start Entries supplied

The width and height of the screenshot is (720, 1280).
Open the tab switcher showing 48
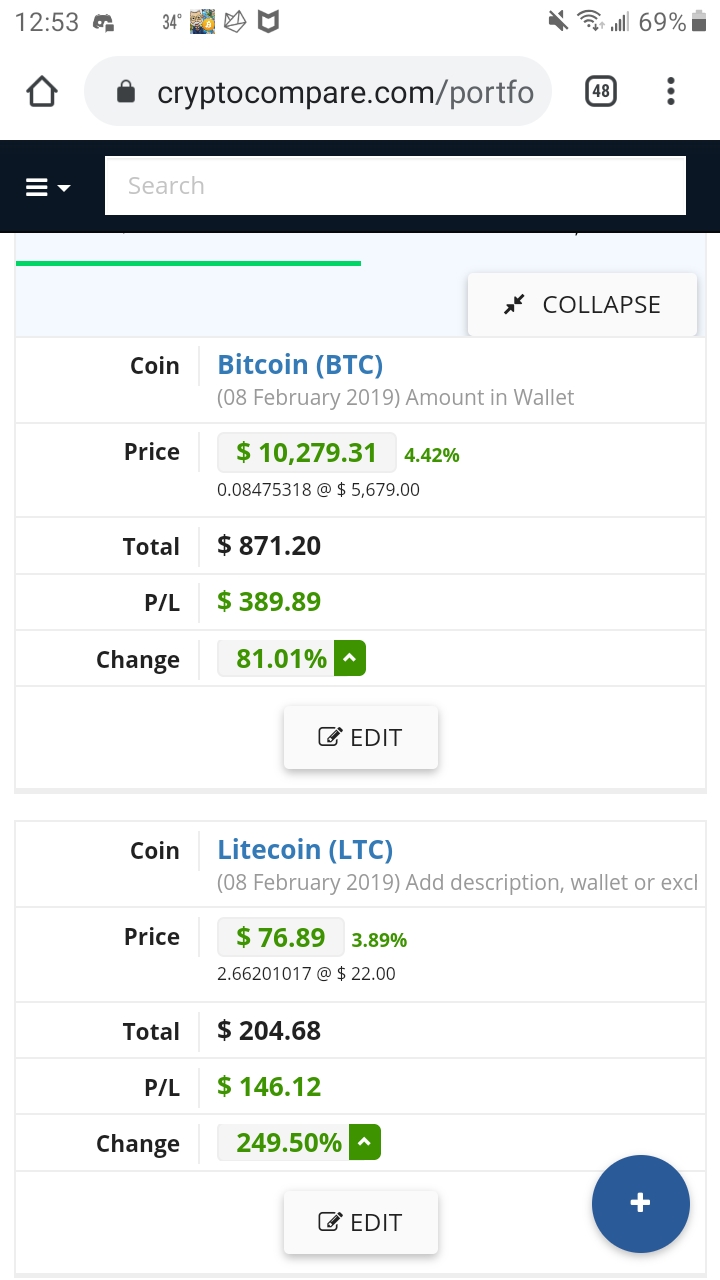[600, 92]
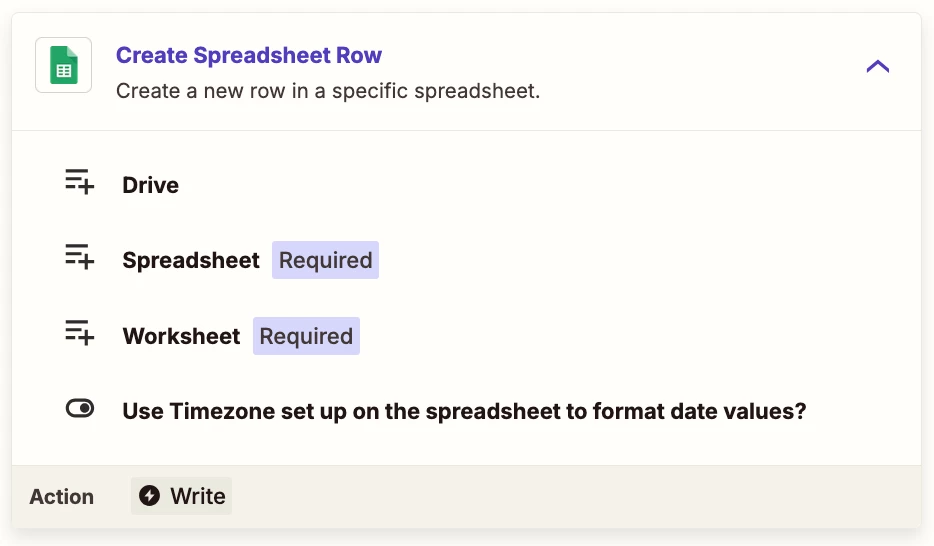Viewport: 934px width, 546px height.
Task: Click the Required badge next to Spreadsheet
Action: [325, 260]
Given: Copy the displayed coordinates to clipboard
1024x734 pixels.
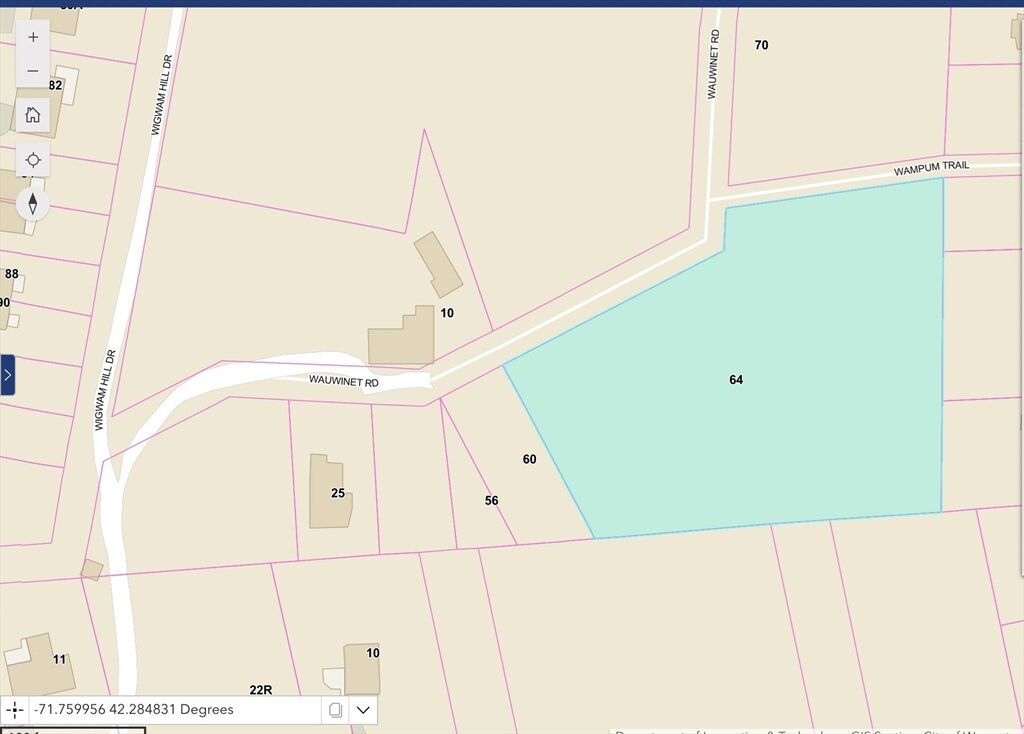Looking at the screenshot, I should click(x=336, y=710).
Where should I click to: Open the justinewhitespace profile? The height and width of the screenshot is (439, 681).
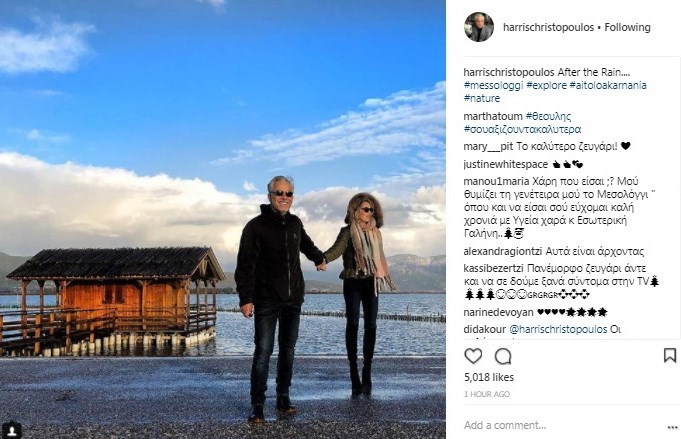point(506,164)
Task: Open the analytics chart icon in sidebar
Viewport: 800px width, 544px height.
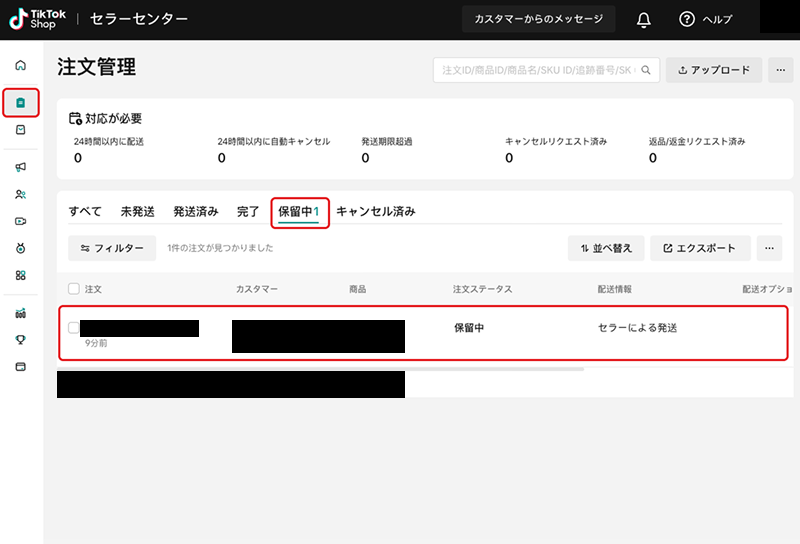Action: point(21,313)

end Entries supplied
start Entries supplied

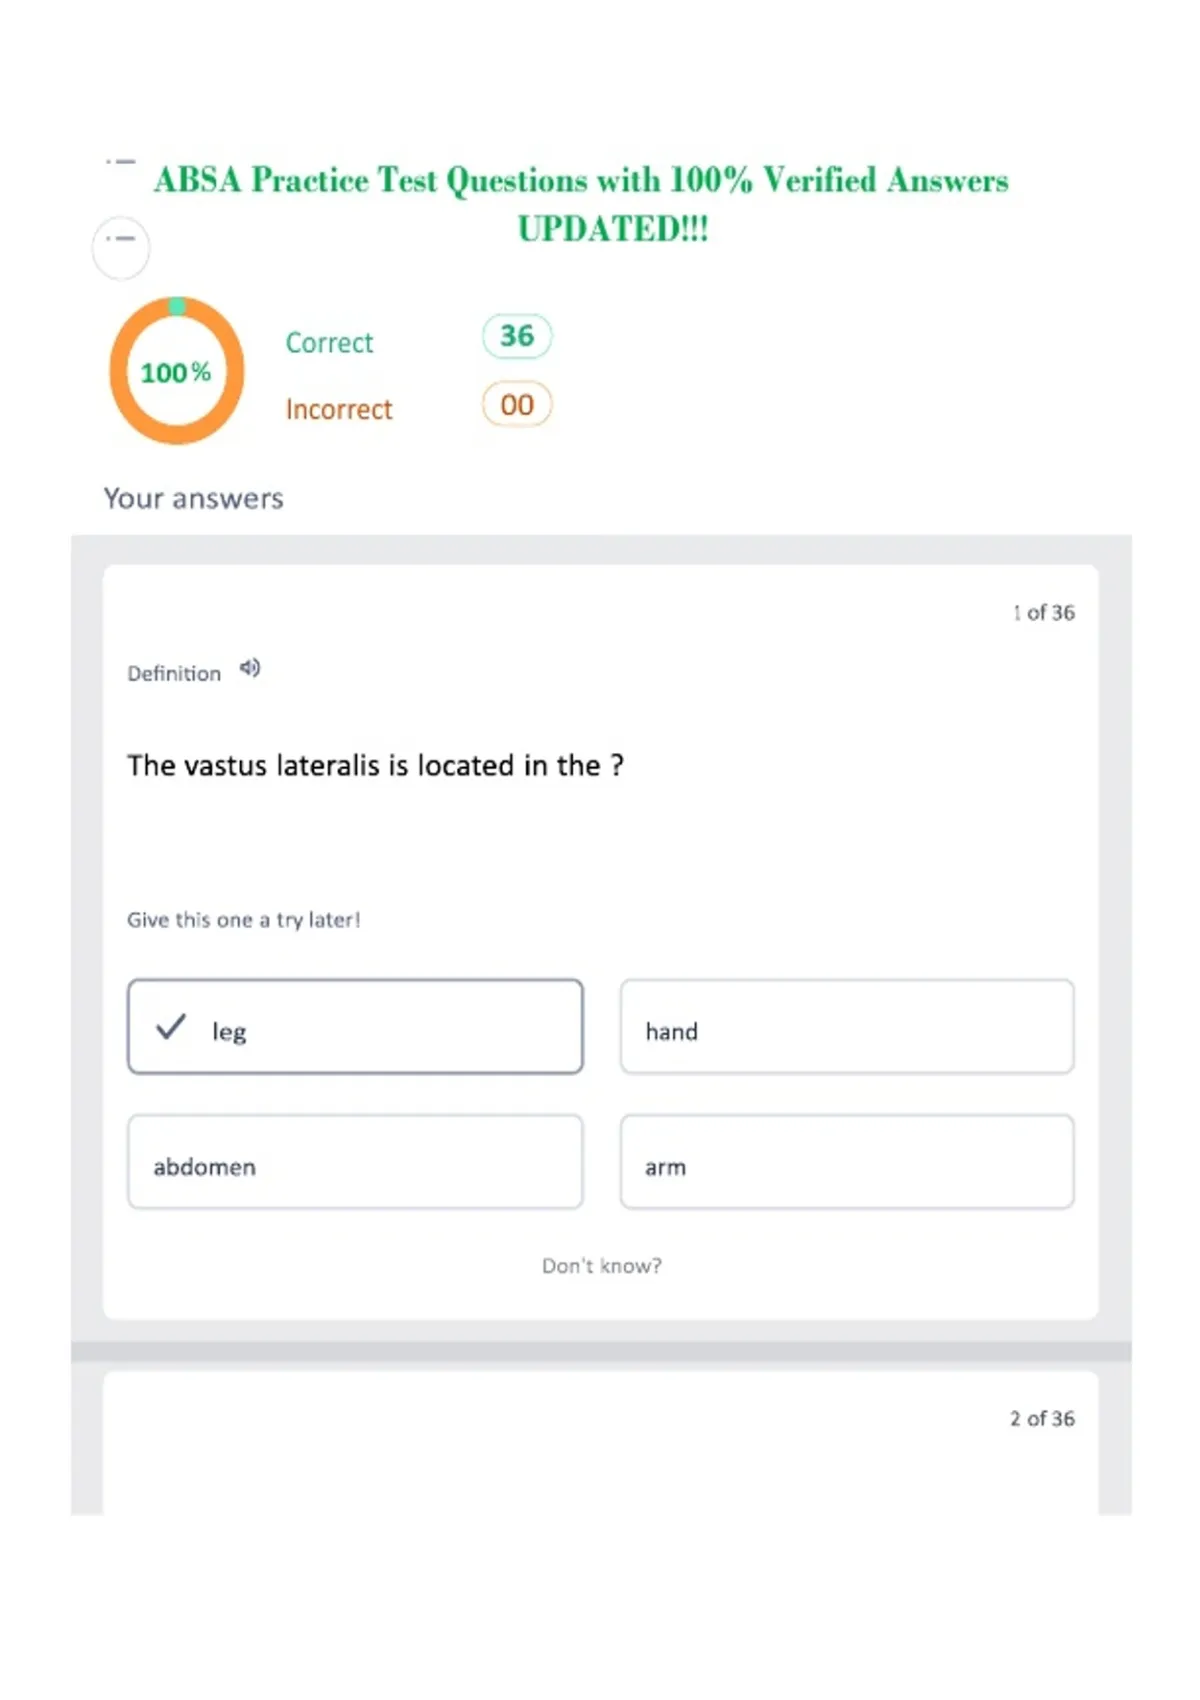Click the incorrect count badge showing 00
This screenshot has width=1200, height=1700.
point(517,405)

end Entries supplied

__Challenge__.
Rewrite the listing as a numbered list. Begin at the line that contains "The width and" and stop after the line that contains "Action: point(21,313)", leaving out blank lines and pictures.

__Full answer__.
1. The width and height of the screenshot is (720, 1280).
2. Open the tab switcher showing 48
3. [600, 92]
4. Viewport: 934px width, 546px height.
5. Task: Click the Required badge next to Spreadsheet
6. Action: [325, 260]
7. Given: Copy the displayed coordinates to clipboard
8. 1024x734 pixels.
9. Looking at the screenshot, I should click(x=336, y=710).
10. Where should I click to: Open the justinewhitespace profile? The height and width of the screenshot is (439, 681).
11. point(506,164)
12. Task: Open the analytics chart icon in sidebar
13. Viewport: 800px width, 544px height.
14. Action: point(21,313)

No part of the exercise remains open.